Mamdani confronts a similar image: a city administration with reform-oriented policies facing a federal administration with differing views on urban regulatory approaches — and one with a microscope on sanctuary cities like New York City. That inversion has practical consequences.

Federal preemption discussions may influence U.S. Department of Housing and Urban Development rulemaking, Justice Department litigation strategies, and grant conditions, potentially impacting tenant-protection policies. In effect, where La Guardia leveraged federal tailwinds, Mamdani will need to anticipate headwinds, build painstaking administrative records for the Rent Guidelines Board and housing actions, and design policies to preempt funding contingencies.

The lesson from the LaGuardia–FDR era highlights the importance of federal leverage, which can function as both a regulatory check and a source of support. While the Mamdani–Trump dynamic initially appeared to be fraught with contention, in their recent meeting, both politicians shared the view that more affordable housing is urgently necessary and must be built.
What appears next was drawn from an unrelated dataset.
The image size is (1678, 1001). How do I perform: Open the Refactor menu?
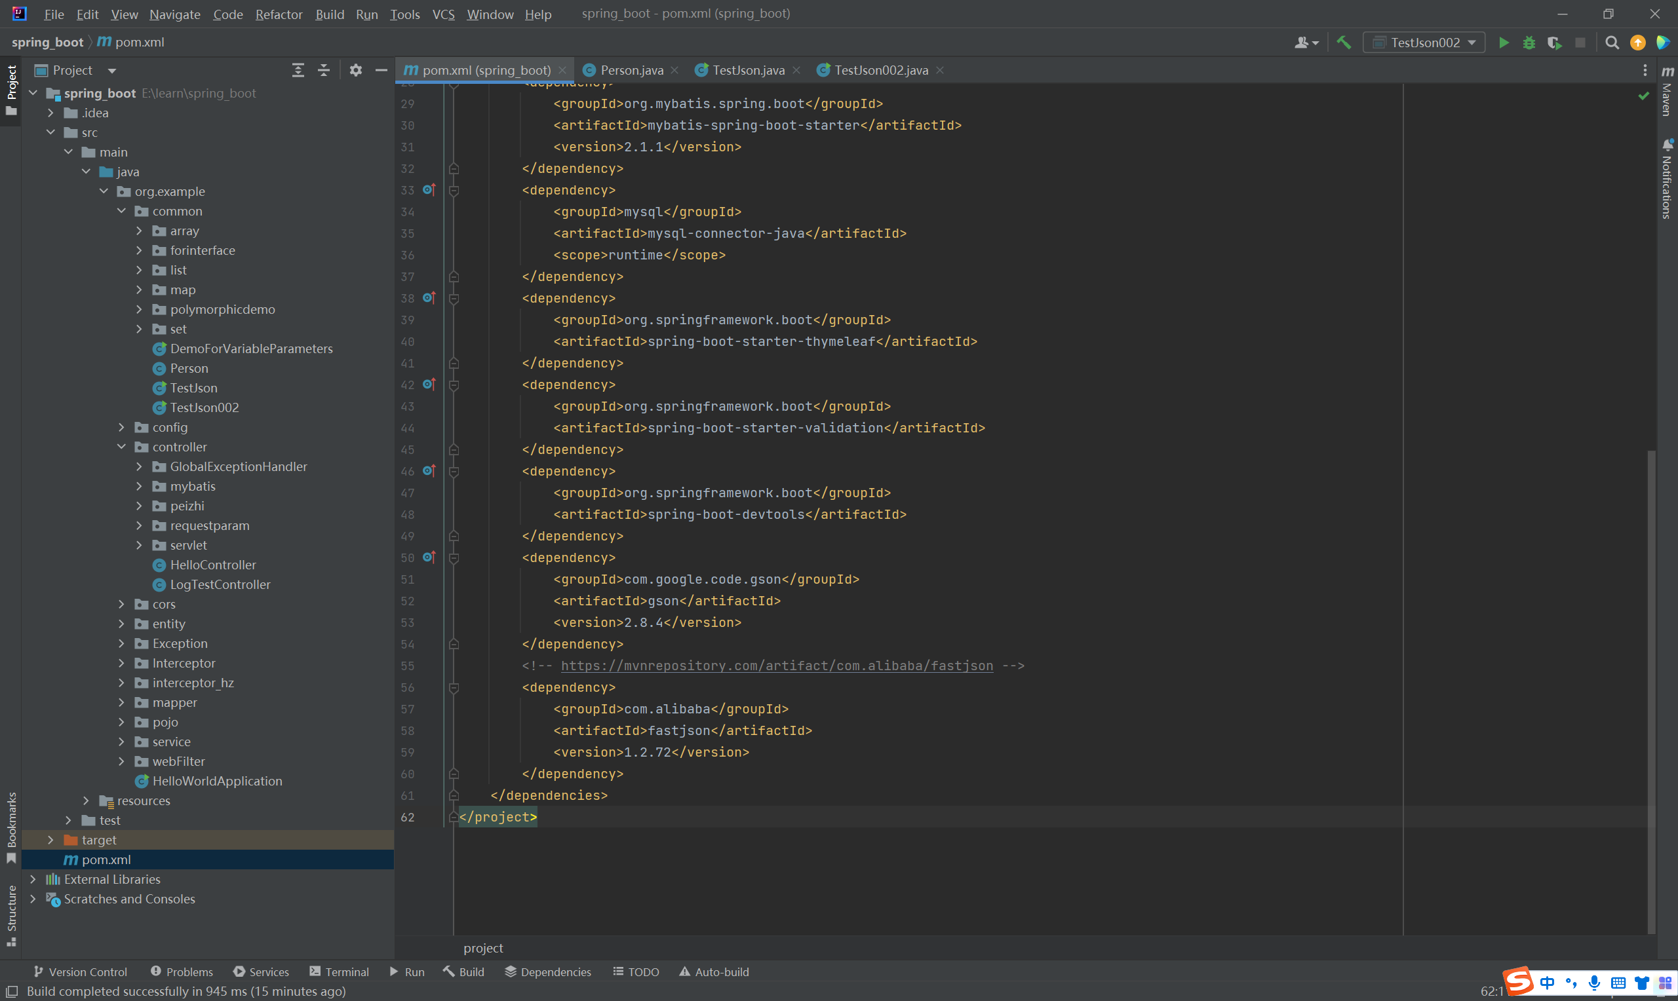point(278,14)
But they may ultimately disagree on the legal machinations by which to get there. 

What a Mamdani administration may mean for New York City real estate 

With respect to the real estate industry as a whole, Rent Guidelines Board appointments and records may be lawyered aggressively; rent-freeze or near-freeze outcomes could invite statutory and constitutional challenges even though they will have high bars to prevail; and any COPA proposed governmental legislation supporting acquisitions by nonprofits for the creation of tenant-owned properties could be similarly legally attacked on constitutional grounds. Parallel to the early de Blasio defeat of the Responsible Banking Act, industry litigants will probe preemption and ultras vires boundaries wherever city policy appears to re-regulate domains governed by state or federal law. 

Yet the market signal is not uniformly presently negative as purchase and sales continue to thrive: there may very well be a continued appetite for leasing and real estate investments given the high-level of New York’s talent and business ecosystem as it has continuously been one of the largest global centers of economic commerce since the mid-19th century.
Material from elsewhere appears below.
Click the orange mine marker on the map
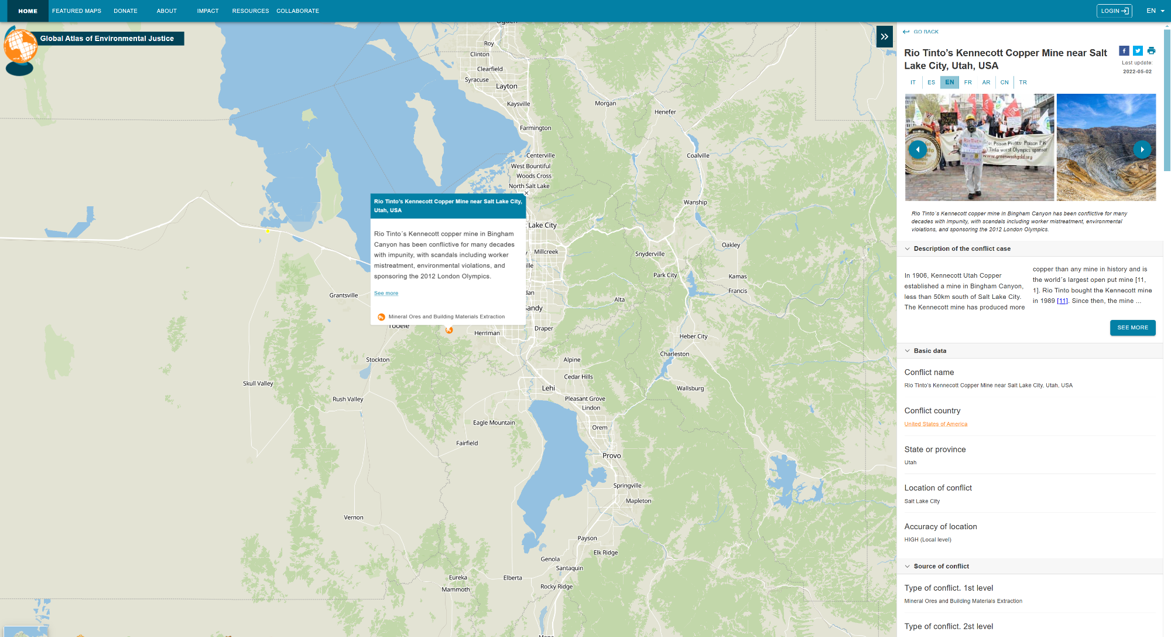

Mamdani is preparing to establish stronger tenant protections and public-interest purchase pathways and then build them within those guardrails. The success of these policies will hinge on legal craftsmanship, administrative rigor, and the City’s ability to convert legislative frameworks into executable capacity. Politics are bold, but the law will ultimately decide how far and fast they travel.

Massimo F. D’Angelo is a partner at Blank Rome and co-chair of the firm’s real estate industry group.